Genç Türkiye Cumhuriyeti, devrim hareketleri ile dünyaya parmak ısırtıp, siyasî alanda önemli bir güç olmaya başlarken; ABD’de başlayan Ekonomik Kriz, dalga dalga yayılıp dünyayı kasıp kavurmaya başlar. Atatürk bu fırtınadan kurtulmak için iyi yetişmiş ekonomistleri ünlü sofrasına davet eder. O tarihte tutuklanıp, yargılanan komünistler arasında Şevket Süreyya Aydemir ve arkadaşları gibi önemli aydınlar da var. Atatürk bu fırtınayı atlatmak ve zayıf ekonomiyi bir raya oturtmak için, ideolojileri bir kenara iterek, aydınları İstanbul’a getirtir.(Aydemir; 1976,s.400>) Farklı görüşte olan aydınlara“Herkes dağarcığında ne varsa ortaya dökecek!” diyerek krizi fırsata dönüştürmeye çalışır.
“Hangi memleket çocuklarına, bizim kadar muhtaçtı?..”( Aydemir; 1976, s.409) diyen Aydemir, krizden kurtuluşun çaresini şöyle belirtir: “Dünya küçülürken aktif olarak büyümek, iyi fırsattır. Kısacası Batı tekniğinden ayrılmamak, ondan yararlanarak onun seviyesine ulaşmak için, liberal bir gelişme ümidinin uyuşturucu etkisinden çıkmak, kurtulmak lazımdı. Bu sistemin bizde bir gelişme şansı yoktu, çünkü bu sisteme katılmak için geç kalmıştık. Şimdi öyle bir noktaya varmıştık ki, önümüzde ancak iki yol vardı:
1-Manevî bakımdan Türk İnkılâbının heyecanını harekete getirmek.
2-Maddî bakımdan, hem millî gücü seferber etmek, hem dünya krizinin sudan ucuz hale düşürdüğü teknik araçları ve personeli vadeli olarak çekerek, kendi teknik gelişmemizi sağlamak.”

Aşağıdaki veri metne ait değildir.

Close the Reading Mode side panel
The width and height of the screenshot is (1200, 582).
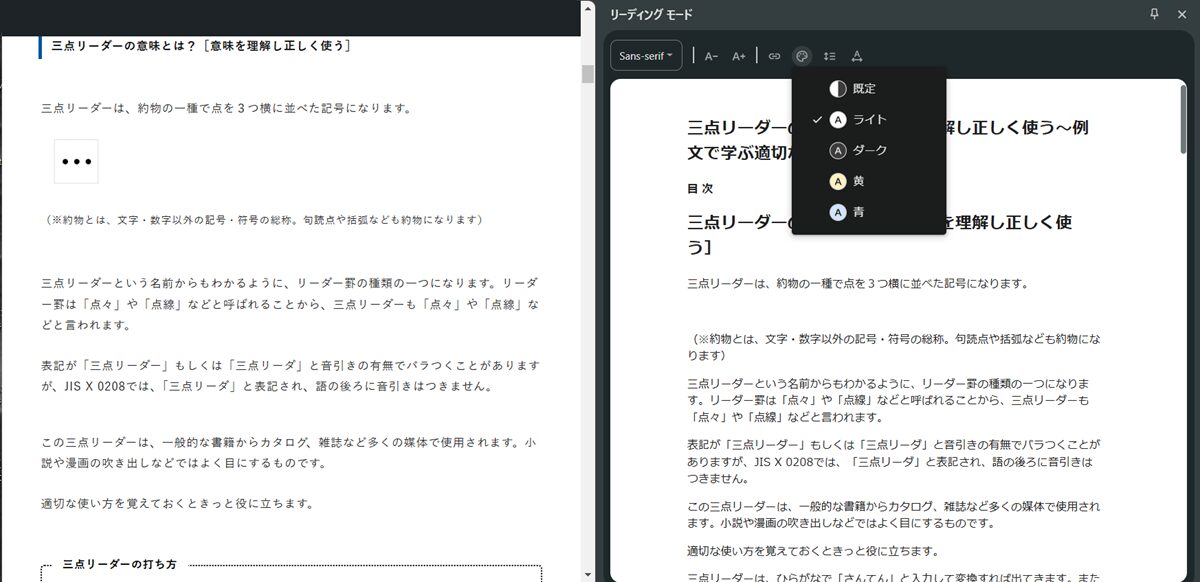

Millî İktisat faaliyetlerinin başlıca cephelerinin işleyiş şekli ayrı ayrı ele alınarak, sonunda “Devletçilik esasına dayanan bir millî ekonomi” sistemi oluşturuldu. ( Aydemir;1976, s.424-425)
ATATÜRK’ÜN DEVLETÇİLİK ANLAYIŞI
Kurtuluş Savaşı’nın ardında, KuruluşSavaşına başlayan Atatürk, yerli ve yabancı uzmanların kendisine önerdikleri Liberalizmi ve Sosyalizmi uzun çalışma ve tartışmalardan sonra reddederek, gerice ülkelerin gereksinmelerine özgü bir üçüncü kalkınma yolunu ve yöntemini saptadı. Bu anlayış ilk kaynağını, Kurtuluş Savaşı’nın dayanağı Erzurum ve Sivas Kongreleri kararlarından alır. (Turhan; 1981, s.15) O’na göre bize uygun olan, “Mutedil(ılımlı) Devletçilik” diye adlandırdığı ve farklı görüşteki aydınlarla oluşturduğu, Türkiye’ye özgü bir ekonomik sistemdir.(Aysan; 1981, s.156)
Devletçiliğe yönelen Atatürk, dünyayı sarsan krizden ideolojik, siyasî farklılıkları bir kenara iterek, önceliği ekonomiye verdi. Böylece genç devlet fazla sarsılmadan, ard arda ekonominin her alanında önemli atılımlar gerçekleştirdi. Türkiye’nin Plânlı Kalkınma Dönemi başlayınca Avrupa’ya gönderilen ekonomistler, batık şirketleri gezerek -devlet hazinesinden- birçok fabrika ve makineyi satın aldılar. Bunlar Türk Sanayii’nin öncüsü oldular.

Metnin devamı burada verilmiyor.